I don’t think you’ll benefit from using a GPU on a matrix of size (100,100).
These are the timings on my GTX 970 (the yscale-argument messes with the alignment of the bars on the bottom,sorry):
timing

Perhaps you would rather look at the relative performance-gain:

speedup

Try increasing the size of the matrix.

You may also want to consider calling LinearAlgebra.LAPACK.syev! for the CPU-version for a more direct comparison, since eigen uses LinearAlgebra.LAPACK.geevx!.

My benchmark
using CuArrays, CUDAnative, LinearAlgebra
using Plots, StatsPlots

# cpu version
function cpu_eigen(mat)
    eigen(mat) # Uses gesvx!, not syev!
end

# CUSOLVER
function gpu_eigen(mat)
    CuArrays.CUSOLVER.syevd!('V','U', mat)
end

function timing(mat)
    matrix = mat + mat'
    matrix_d = cu(matrix)
    t1 = @elapsed cpu_eigen(matrix)
    t2 = @elapsed gpu_eigen(matrix_d)
    return t1, t2
end

function main(datatype=Float32,N=100)
    matrix = rand(datatype, N, N)

    tcpu,tgpu = timing(matrix)
end


main(N) = main(Float32,N)


Nrange = 2 .^ (0:12)
Nl = length(Nrange)
data = main.(Nrange) # Collect benchmarks

# Rearrange into array for plotting
arraydata = [[data[i][1] for i in 1:Nl] [data[i][2] for i in 1:Nl]]


# Plot timings
pyplot()
exponents = repeat(0:12, outer = 2)
group = repeat(["CPU", "GPU"],inner=Nl)
timingplot = StatsPlots.groupedbar(exponents,arraydata,group=group,title="Timing eigen on CPU and GPU",xlabel="logâ‚‚(N)", ylabel="Elapsed time (s)",yscale= :log10,ylims=(2.0e-6,100.0),bar_width=0.5)
savefig(timingplot,"timing.png")

# Plot speedups
speedupplot = plot(-1:13,repeat([1],15))
plot!(speedupplot,0:12,arraydata[:,1] ./ arraydata[:,2], linetype=:bar,title="GPU-speedup over CPU",xlabel="logâ‚‚(N)",xlims=(-0.5,12.5),ylabel="Speedup", yscale= :log10, bar_width=0.25, legend=false)
savefig(speedupplot,"speedup.png")
2 Likes

Thank you very much. You are right and I am getting the same speedup as the matrix size increase.

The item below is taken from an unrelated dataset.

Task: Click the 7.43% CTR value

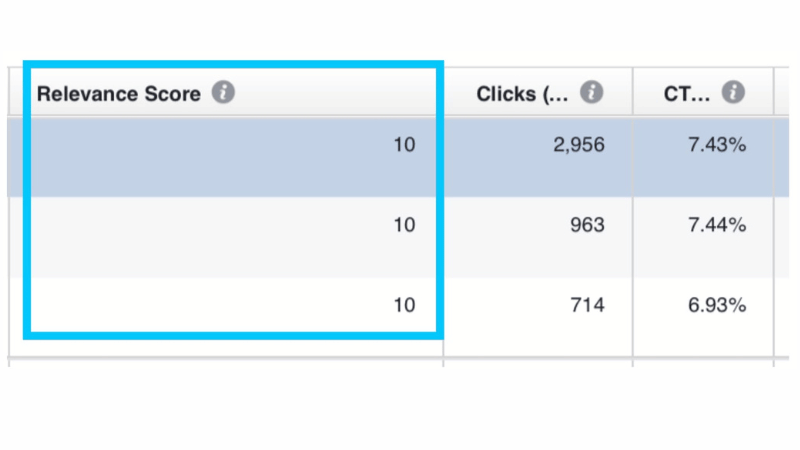Action: pyautogui.click(x=717, y=145)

My original problem was trying to optimize eigen decomposition on matrix of ~60% 0s. The cpu eigen runs faster than gpu svd while cpu svd as you suggested is the slowest.

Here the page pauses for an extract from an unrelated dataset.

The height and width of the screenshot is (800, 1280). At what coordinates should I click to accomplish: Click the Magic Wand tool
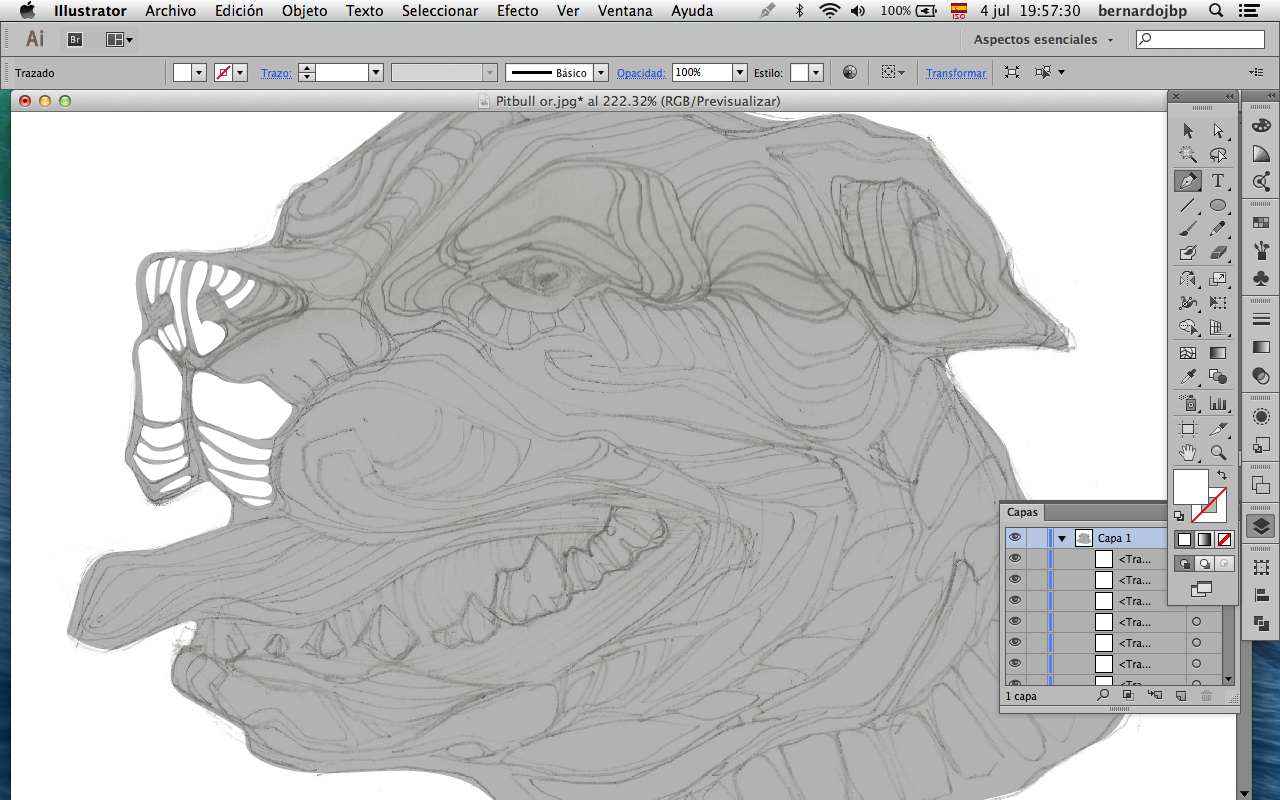(x=1188, y=155)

using CuArrays, CUDAnative, SparseArrays, LinearAlgebra
# prepare matrix
mat = sprand(3500, 3500, 0.2)
mat = Array(mat + mat')
mat_d = cu(mat)
# functions
function gpu_eigen(mat)
    CuArrays.CUSOLVER.syevd!('V','U', mat)
end

function cpu_eigen(mat)
    eigen(mat)
end

function cpu_svd(mat)
    svd(mat)
end
# time; cpu are runs at 12 threads
@time cpu_eigen(mat) # 5s
@time gpu_eigen(mat_d) # 12s
@time cpu_svd(mat) # 20s

I do get significant speed up from gpu as the matrix size increase. But I am mainly focus on matrix around 3500*3500 of 40% density. Do I have better options from gpu? Perhaps something like gpu eigen equivalent?